▸ **Your objective**: Reproduce, exactly and in full, the lines from the one with "Карьера (39, 1851)" through the one with "Termini e Condizioni (438, 2275)" in the data below; drop pictures.

▸ **Material for this exercise**:
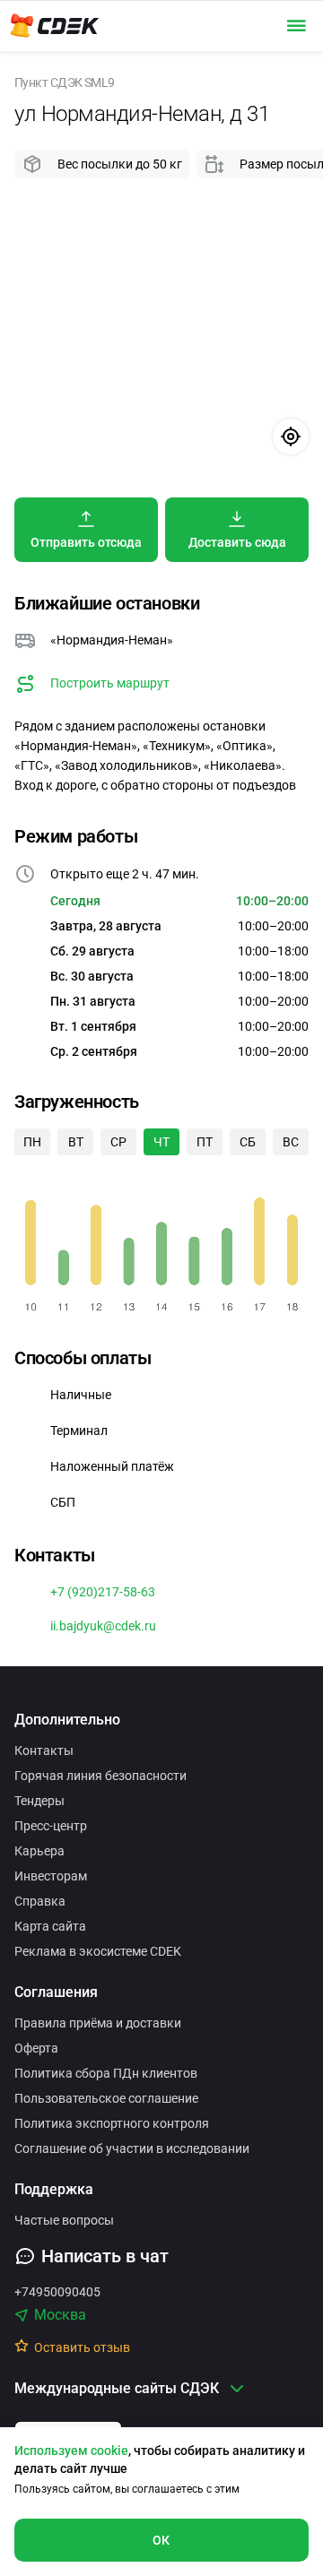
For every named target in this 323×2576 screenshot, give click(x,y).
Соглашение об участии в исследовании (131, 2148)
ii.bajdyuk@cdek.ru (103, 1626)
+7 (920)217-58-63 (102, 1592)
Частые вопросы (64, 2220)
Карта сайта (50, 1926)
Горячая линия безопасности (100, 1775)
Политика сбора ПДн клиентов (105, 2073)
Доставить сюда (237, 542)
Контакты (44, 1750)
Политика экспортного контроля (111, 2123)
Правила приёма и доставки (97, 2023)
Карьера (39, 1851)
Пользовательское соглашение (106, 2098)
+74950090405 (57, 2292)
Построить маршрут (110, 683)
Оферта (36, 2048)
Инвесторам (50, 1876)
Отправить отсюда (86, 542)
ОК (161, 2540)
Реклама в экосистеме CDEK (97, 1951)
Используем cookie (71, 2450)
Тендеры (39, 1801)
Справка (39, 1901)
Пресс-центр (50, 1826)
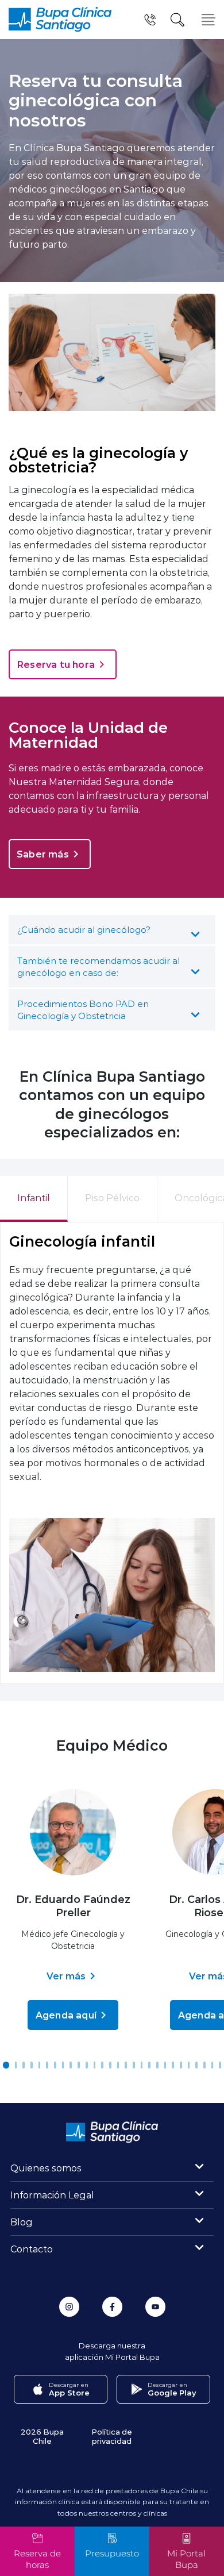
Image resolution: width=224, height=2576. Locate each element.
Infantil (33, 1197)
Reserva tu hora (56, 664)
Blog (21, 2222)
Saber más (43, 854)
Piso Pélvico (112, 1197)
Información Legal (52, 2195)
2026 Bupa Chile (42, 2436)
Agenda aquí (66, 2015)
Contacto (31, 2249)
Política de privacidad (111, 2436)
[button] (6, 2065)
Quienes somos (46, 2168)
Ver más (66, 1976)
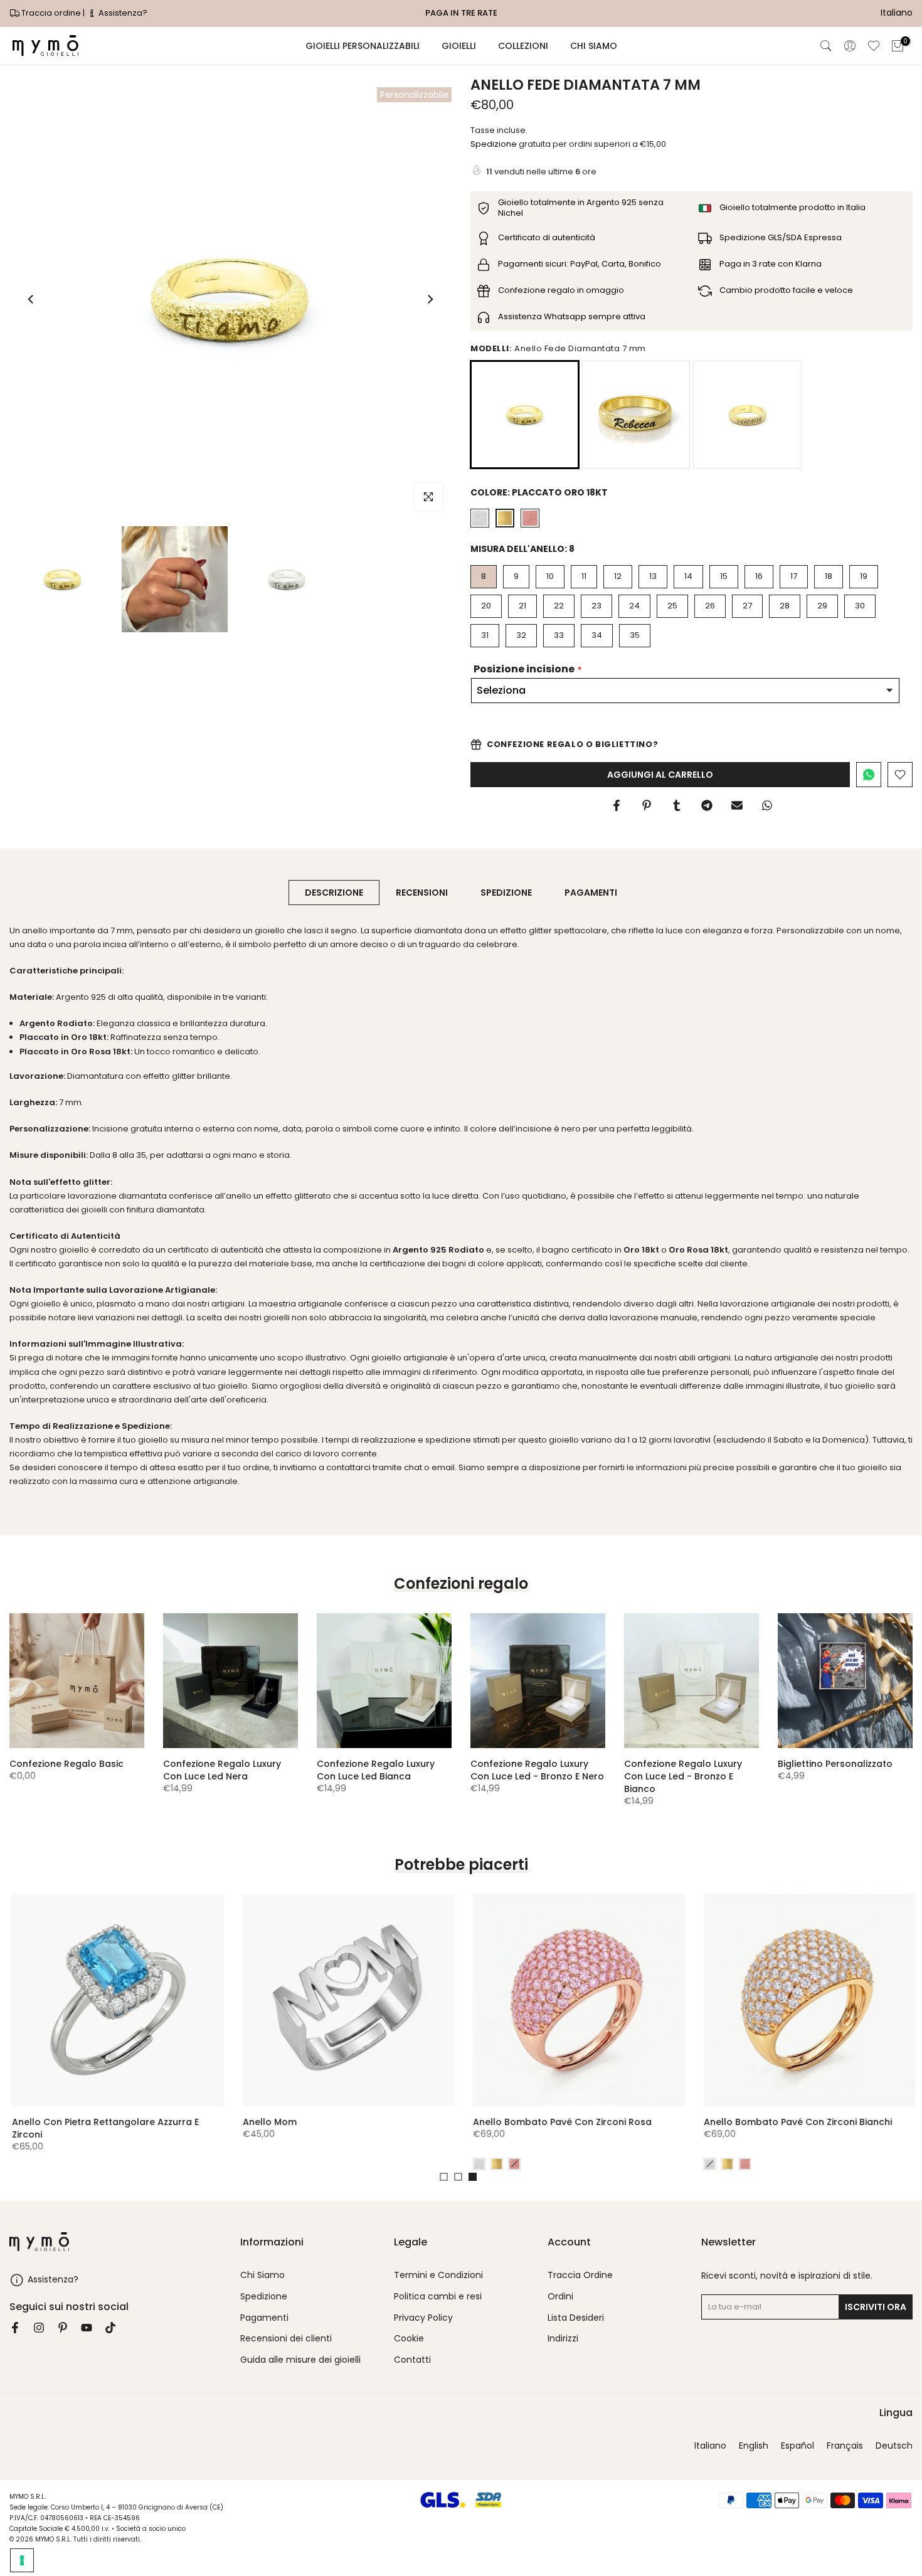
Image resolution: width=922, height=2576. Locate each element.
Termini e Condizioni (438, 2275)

...

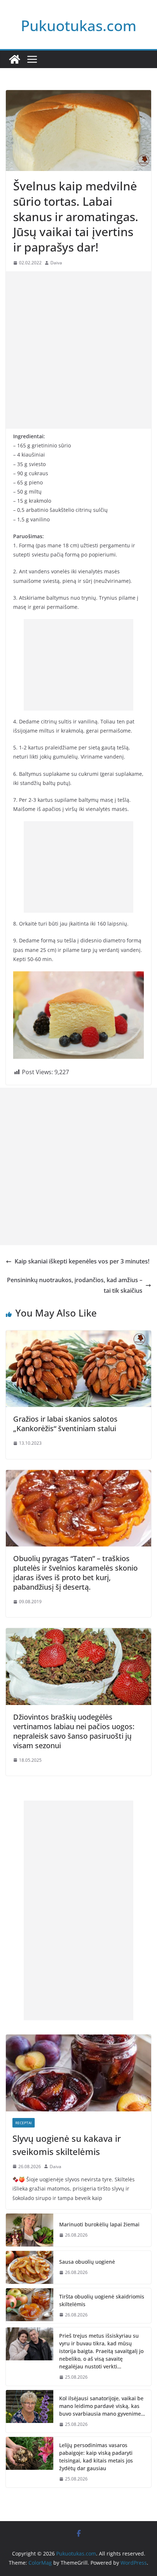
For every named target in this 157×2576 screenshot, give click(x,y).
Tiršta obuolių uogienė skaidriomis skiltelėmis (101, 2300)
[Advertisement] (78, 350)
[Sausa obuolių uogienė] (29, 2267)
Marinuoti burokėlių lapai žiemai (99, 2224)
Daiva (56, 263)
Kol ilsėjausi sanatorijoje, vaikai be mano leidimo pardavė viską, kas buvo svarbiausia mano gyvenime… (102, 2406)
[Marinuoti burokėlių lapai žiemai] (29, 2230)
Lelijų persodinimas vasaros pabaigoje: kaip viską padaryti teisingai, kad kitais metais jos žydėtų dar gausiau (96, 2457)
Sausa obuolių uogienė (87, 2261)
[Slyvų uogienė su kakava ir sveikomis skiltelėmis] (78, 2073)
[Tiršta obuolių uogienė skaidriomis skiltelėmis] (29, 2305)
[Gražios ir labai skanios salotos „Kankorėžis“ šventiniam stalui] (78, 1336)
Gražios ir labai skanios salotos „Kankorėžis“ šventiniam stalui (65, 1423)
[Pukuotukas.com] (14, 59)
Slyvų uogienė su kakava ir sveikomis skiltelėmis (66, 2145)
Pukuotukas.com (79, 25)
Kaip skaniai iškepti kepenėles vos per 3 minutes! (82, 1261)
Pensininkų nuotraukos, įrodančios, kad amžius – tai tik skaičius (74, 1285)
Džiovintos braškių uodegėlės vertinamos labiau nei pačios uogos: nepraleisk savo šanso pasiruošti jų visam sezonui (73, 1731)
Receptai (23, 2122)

--

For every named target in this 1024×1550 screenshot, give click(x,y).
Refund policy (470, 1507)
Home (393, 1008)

▸ **Answer section**:
Карьера (39, 1851)
Пользовательское соглашение (106, 2098)
+74950090405 (57, 2292)
Построить маршрут (110, 683)
Оферта (36, 2048)
Инвесторам (50, 1876)
Отправить отсюда (86, 542)
ОК (161, 2540)
Реклама в экосистеме CDEK (97, 1951)
Используем cookie (71, 2450)
Тендеры (39, 1801)
Справка (39, 1901)
Пресс-центр (50, 1826)
Image resolution: width=224, height=2576. Locate each element.
Infantil (33, 1197)
Reserva tu hora (56, 664)
Blog (21, 2222)
Saber más (43, 854)
Piso Pélvico (112, 1197)
Información Legal (52, 2195)
2026 Bupa Chile (42, 2436)
Agenda aquí (66, 2015)
Contacto (31, 2249)
Política de privacidad (111, 2436)
[button] (6, 2065)
Quienes somos (46, 2168)
Ver más (66, 1976)
Image resolution: width=922, height=2576. Locate each element.
Termini e Condizioni (438, 2275)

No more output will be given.